Herschel Walker Can Take Some Comfort: October Surprises are Overrated
Reports that Republican candidate and former football star Herschel Walker paid for a former girlfriend’s abortion are the candidate’s latest headache in a tight Senate race in Georgia.
Already a candidate plagued with problems — from domestic violence allegations to a parade of policy gaffes — Walker could be particularly vulnerable to last-minute revelations. Scandals like these are also known as October surprises, given that they arise in the month ahead of Election Day.
According to David Greenberg — a professor of history, journalism, and media studies at Rutgers University — October surprises have lost their potency through the years.

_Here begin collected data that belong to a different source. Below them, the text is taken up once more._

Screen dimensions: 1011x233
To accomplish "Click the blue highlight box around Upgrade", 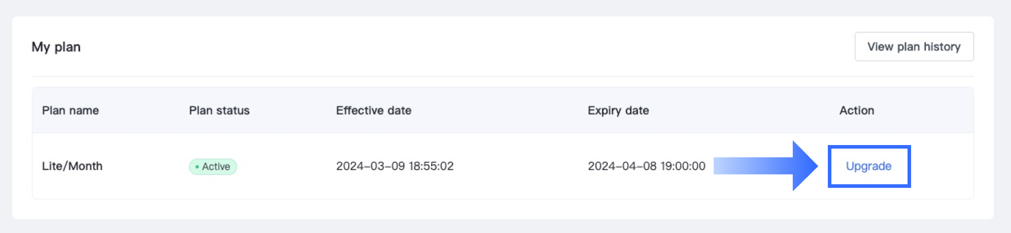I will (x=869, y=166).
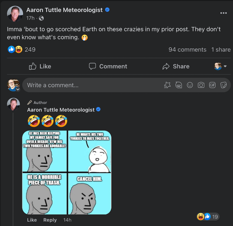The image size is (233, 226).
Task: Click the public globe audience icon
Action: click(41, 18)
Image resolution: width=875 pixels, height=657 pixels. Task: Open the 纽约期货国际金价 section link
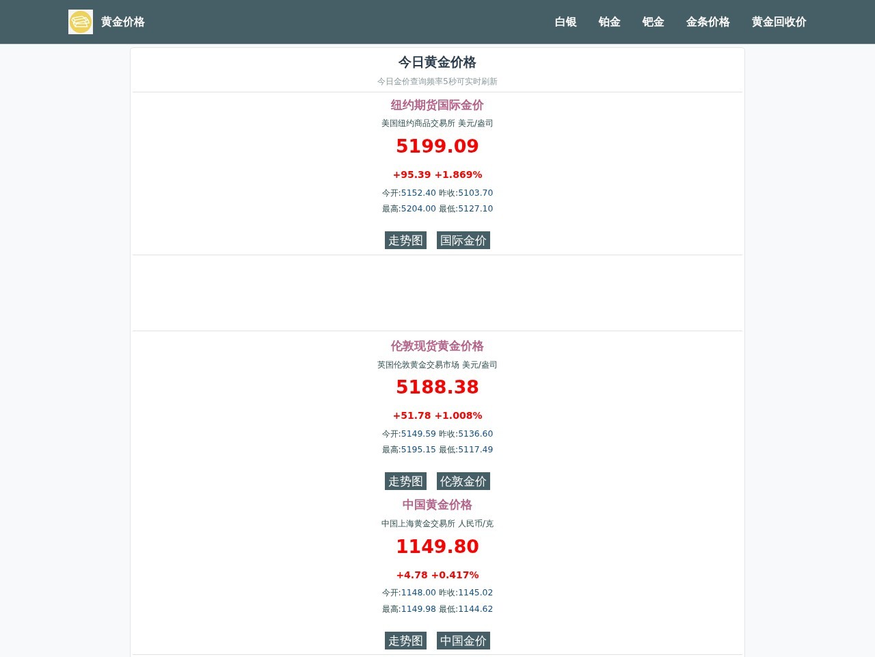[x=437, y=105]
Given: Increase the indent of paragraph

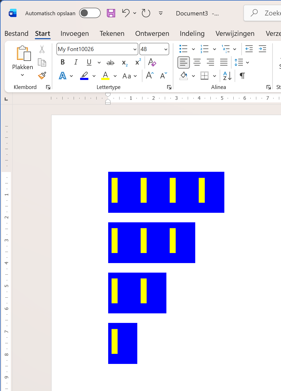Looking at the screenshot, I should [x=262, y=49].
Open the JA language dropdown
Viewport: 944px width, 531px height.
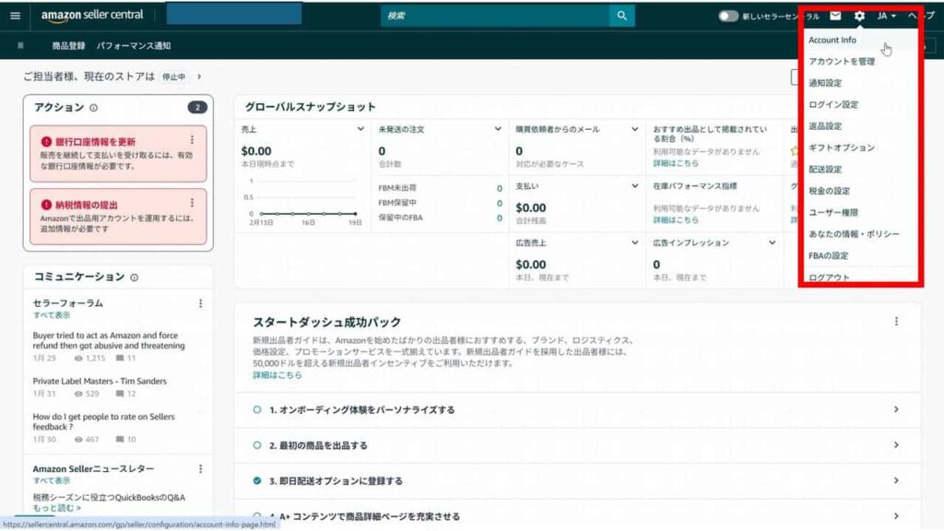887,16
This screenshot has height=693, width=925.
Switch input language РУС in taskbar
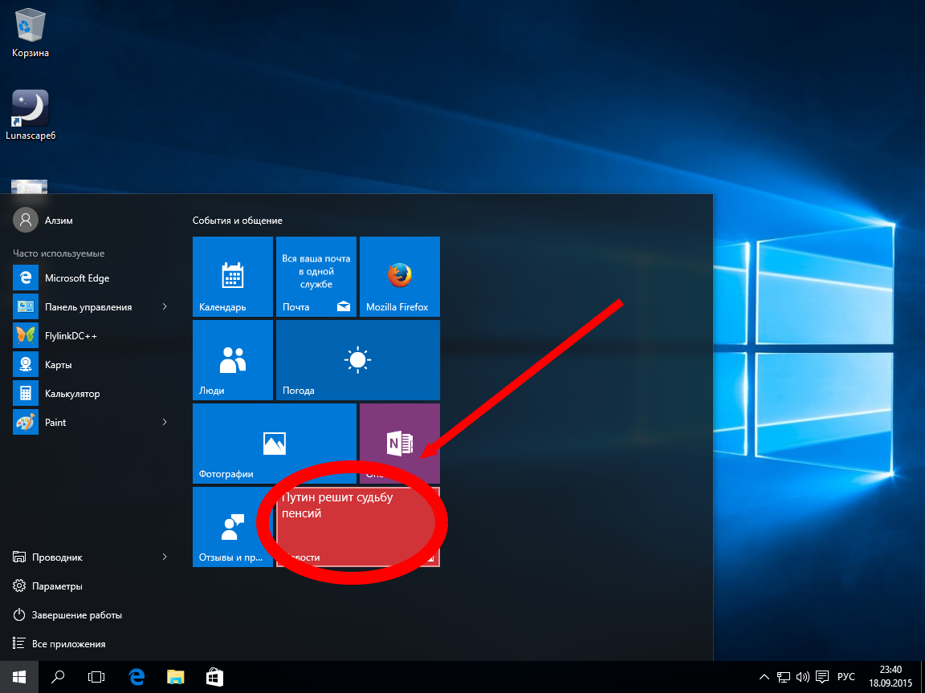846,677
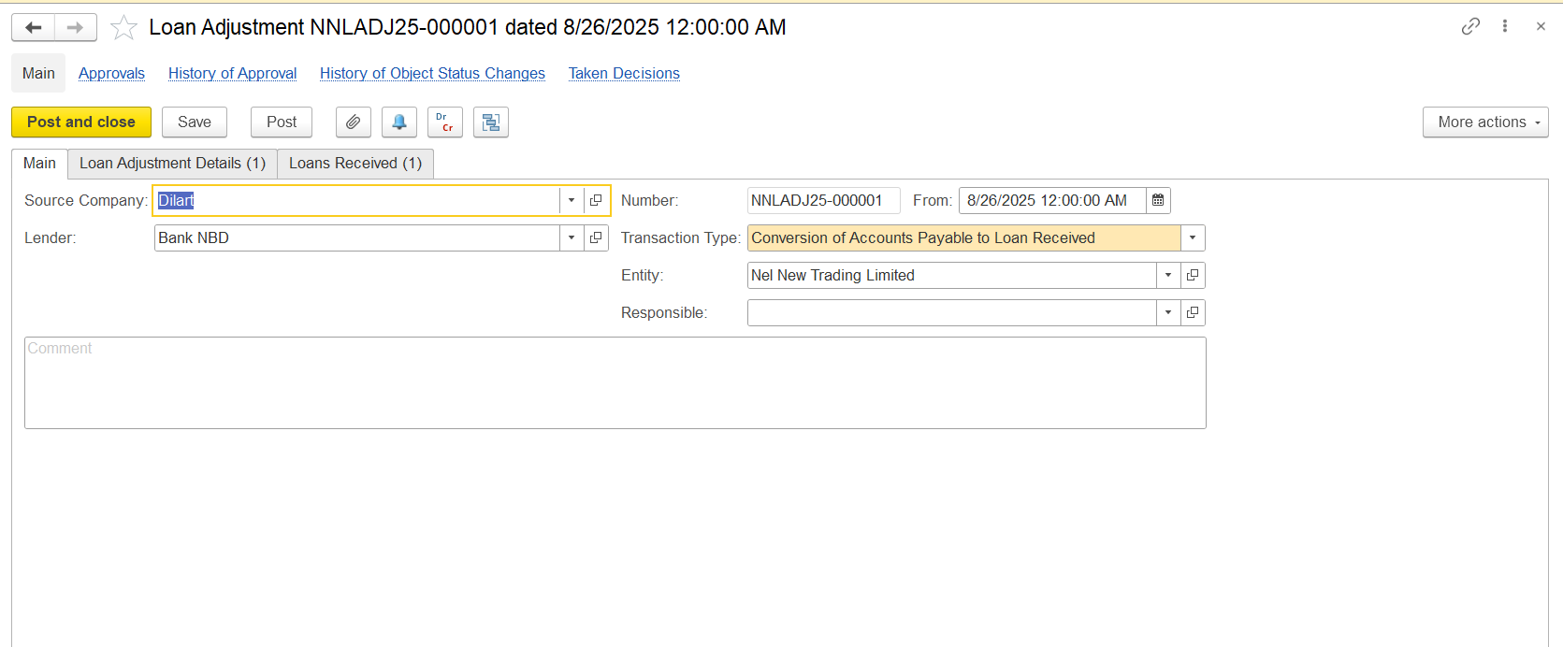
Task: Open the Source Company record button
Action: [596, 200]
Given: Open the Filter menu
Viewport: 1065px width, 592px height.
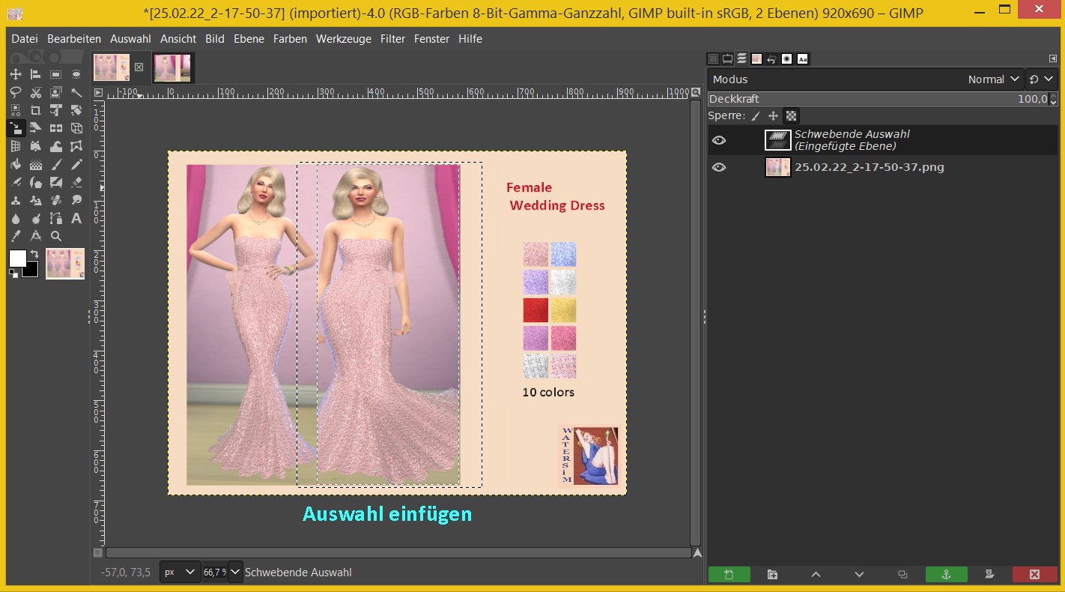Looking at the screenshot, I should click(392, 39).
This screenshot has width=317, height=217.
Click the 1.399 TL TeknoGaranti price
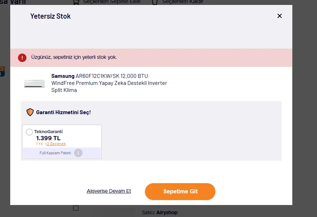tap(48, 138)
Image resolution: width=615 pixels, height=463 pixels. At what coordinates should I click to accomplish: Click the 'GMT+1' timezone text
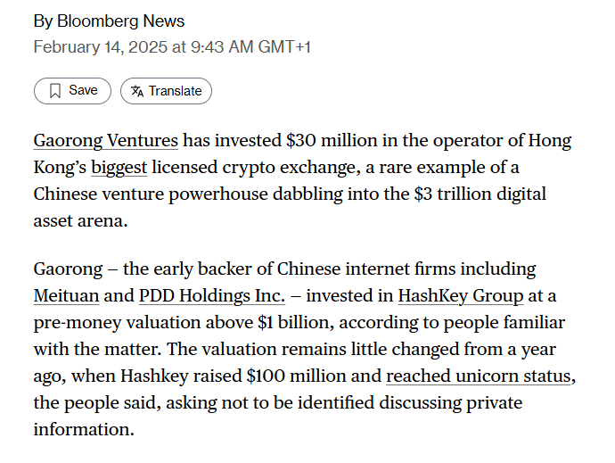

In what’s perhaps good news for Walker and his party, events that once would be described as an October surprise barely stay in the public consciousness at all.
On this week’s episode of The Weeds — Vox’s podcast for politics and policy discussions — Greenberg discusses the history of the term and some of the most notable October surprises in recent memory.
Below is an excerpt of our conversation, edited for length and clarity.
Jonquilyn Hill
What exactly is an October surprise?
David Greenberg
Originally, it meant a sort of calculated surprise that was deliberately released or made public in October, shortly before the election, in order to influence the outcome of the election. There is the further thought that this was something done by the rival campaign, maybe by the media, but really that there was a sort of deliberateness to it.
Nowadays, I think we’ve changed the meaning so that it means anything that comes up in October that’s a surprise. All kinds of things now get thrown into this basket and it’s lost a little bit of that original idea. The economy takes a turn for the worse. There’s a good jobs report, a bad job report, a good stock market day, bad day. Those things aren’t really what we meant by “October surprises.”
Jonquilyn Hill
Where did the term originate?
David Greenberg
The term goes back to the 1980 campaign. Jimmy Carter was the incumbent but was running a kind of uphill reelection battle against Ronald Reagan. And one of the many things bogging Carter down was all these American hostages who had been taken in Iran during the revolution and the overthrow of the Shah. It was actually a Reagan campaign official, Bill Casey, who implied there was going to be an October surprise: that Carter was somehow going to get the hostages freed in October in order to revive his sagging fortunes.